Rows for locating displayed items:
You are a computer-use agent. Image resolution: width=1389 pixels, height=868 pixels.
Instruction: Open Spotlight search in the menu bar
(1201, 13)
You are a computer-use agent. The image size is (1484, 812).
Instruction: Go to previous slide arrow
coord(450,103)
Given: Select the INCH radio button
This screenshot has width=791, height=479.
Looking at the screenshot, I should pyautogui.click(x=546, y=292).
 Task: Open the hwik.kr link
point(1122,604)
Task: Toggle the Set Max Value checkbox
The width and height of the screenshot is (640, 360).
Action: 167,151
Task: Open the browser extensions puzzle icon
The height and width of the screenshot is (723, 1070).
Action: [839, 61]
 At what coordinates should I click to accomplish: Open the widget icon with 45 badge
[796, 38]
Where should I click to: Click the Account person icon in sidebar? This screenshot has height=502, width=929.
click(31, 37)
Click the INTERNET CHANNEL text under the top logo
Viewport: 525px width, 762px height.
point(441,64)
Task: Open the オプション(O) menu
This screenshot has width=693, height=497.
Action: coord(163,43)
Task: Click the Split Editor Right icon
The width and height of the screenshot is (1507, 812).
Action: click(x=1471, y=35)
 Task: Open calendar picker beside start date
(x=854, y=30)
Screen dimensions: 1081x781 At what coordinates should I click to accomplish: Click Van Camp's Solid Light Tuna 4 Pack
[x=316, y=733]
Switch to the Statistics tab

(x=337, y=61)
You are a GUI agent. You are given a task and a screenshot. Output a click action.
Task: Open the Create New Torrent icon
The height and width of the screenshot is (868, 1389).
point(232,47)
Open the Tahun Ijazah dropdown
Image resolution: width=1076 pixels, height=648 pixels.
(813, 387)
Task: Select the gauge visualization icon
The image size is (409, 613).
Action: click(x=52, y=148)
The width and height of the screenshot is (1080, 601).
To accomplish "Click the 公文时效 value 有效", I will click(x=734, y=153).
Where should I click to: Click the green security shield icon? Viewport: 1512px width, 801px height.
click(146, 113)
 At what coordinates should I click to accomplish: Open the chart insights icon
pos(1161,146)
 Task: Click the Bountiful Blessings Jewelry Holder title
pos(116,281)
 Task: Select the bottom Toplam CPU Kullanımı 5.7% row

### WHAT IS BEING ASKED:
Please reproduce every row above word for word, keeping the original order.

### THE ANSWER:
You are a computer-use agent. Image resolution: width=1389 pixels, height=868 pixels.
Instruction: Open Spotlight search in the menu bar
(1201, 13)
You are a computer-use agent. The image size is (1484, 812).
Instruction: Go to previous slide arrow
coord(450,103)
Given: Select the INCH radio button
This screenshot has width=791, height=479.
Looking at the screenshot, I should pyautogui.click(x=546, y=292).
 Task: Open the hwik.kr link
point(1122,604)
Task: Toggle the Set Max Value checkbox
The width and height of the screenshot is (640, 360).
Action: 167,151
Task: Open the browser extensions puzzle icon
The height and width of the screenshot is (723, 1070).
Action: [839, 61]
 At what coordinates should I click to accomplish: Open the widget icon with 45 badge
[796, 38]
Where should I click to: Click the Account person icon in sidebar? This screenshot has height=502, width=929.
click(31, 37)
Click the INTERNET CHANNEL text under the top logo
Viewport: 525px width, 762px height.
point(441,64)
Task: Open the オプション(O) menu
This screenshot has width=693, height=497.
Action: coord(163,43)
Task: Click the Split Editor Right icon
The width and height of the screenshot is (1507, 812).
Action: click(x=1471, y=35)
 Task: Open calendar picker beside start date
(x=854, y=30)
Screen dimensions: 1081x781 At what coordinates should I click to accomplish: Click Van Camp's Solid Light Tuna 4 Pack
[x=316, y=733]
Switch to the Statistics tab

(x=337, y=61)
You are a GUI agent. You are given a task and a screenshot. Output a click action.
Task: Open the Create New Torrent icon
The height and width of the screenshot is (868, 1389).
point(232,47)
Open the Tahun Ijazah dropdown
Image resolution: width=1076 pixels, height=648 pixels.
(813, 387)
Task: Select the gauge visualization icon
The image size is (409, 613).
Action: click(x=52, y=148)
The width and height of the screenshot is (1080, 601).
To accomplish "Click the 公文时效 value 有效", I will click(x=734, y=153).
Where should I click to: Click the green security shield icon? Viewport: 1512px width, 801px height.
click(146, 113)
 At what coordinates should I click to accomplish: Open the chart insights icon
pos(1161,146)
 Task: Click the Bountiful Blessings Jewelry Holder title
pos(116,281)
 Task: Select the bottom Toplam CPU Kullanımı 5.7% row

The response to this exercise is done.